Mechanical Iterations

I tested several iterations of wheel size and center of gravity. I quickly found that the servos were not fast enough to respond to quickly developing error (unbalance). I iterated wheel size and discovered that the only way to get the right response speed with the motors provided was to use larger wheels. I ended up laser cutting 12" wheels in the SCU maker lab for this robot. I also added a counterbalance to the bottom to move the center of gravity slightly lower (but still above the axis of the wheels). This helped to reduce the inherent instability of the system.

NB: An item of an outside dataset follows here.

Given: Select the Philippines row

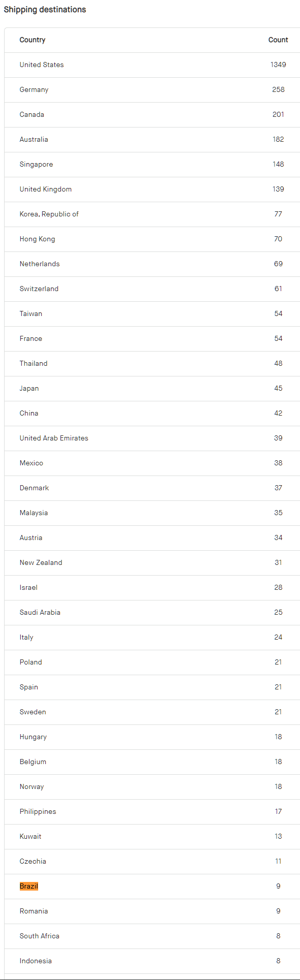Looking at the screenshot, I should (x=152, y=812).
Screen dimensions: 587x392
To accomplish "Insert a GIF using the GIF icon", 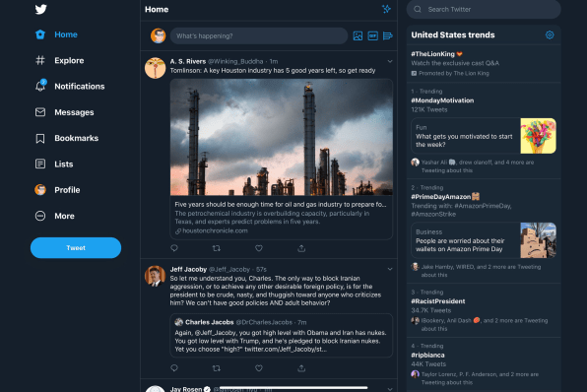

The physical robot consisted of an old airpods box mounted to two servo motors with hot glue and the arduino powered by a 9V battery that was taped onto the side. The MPU 6050 gryo+accelerometer sensor was held in place with the stiffness of the solid core wires that were bent into the pin holes (due to the lack of a soldering iron). Wheels were initially 1" diameter RC car wheels, and where quickly upgraded to 3", then 8" foam boad wheels, then 12" laser cut wheels.

Testing and Tuning

I tuned the gain constant through an iterative process, which involved a lot of trial and error. I found that the stability of the hard wheel on carpert required different constants. The carpet was more stable, so I inverted the surface that the soft/deforming material was on in order to use it on hard flooring, such as concrete or wood. Using a roll of toilet paper that I folded several times over itself, I taped the soft surface to the outside rim of the wooden wheels. This enabled better stability on hard surfaces, and constituted the final design change of the robot.

Final Thoughts

Afterwards, I researched self balancing arduino robots and discovered that youtube quickly found a similar bot. I noticed some interesting differences between the two. The biggest difference was the motor power. The second biggest difference was the code, which was from a gitbub library derived from "MultiWii 23" firmware which "was the culmination of years of break-thru drone autopilot 'pilot feel' development" for quadcopter control during flight," from Carbonbird's professional team.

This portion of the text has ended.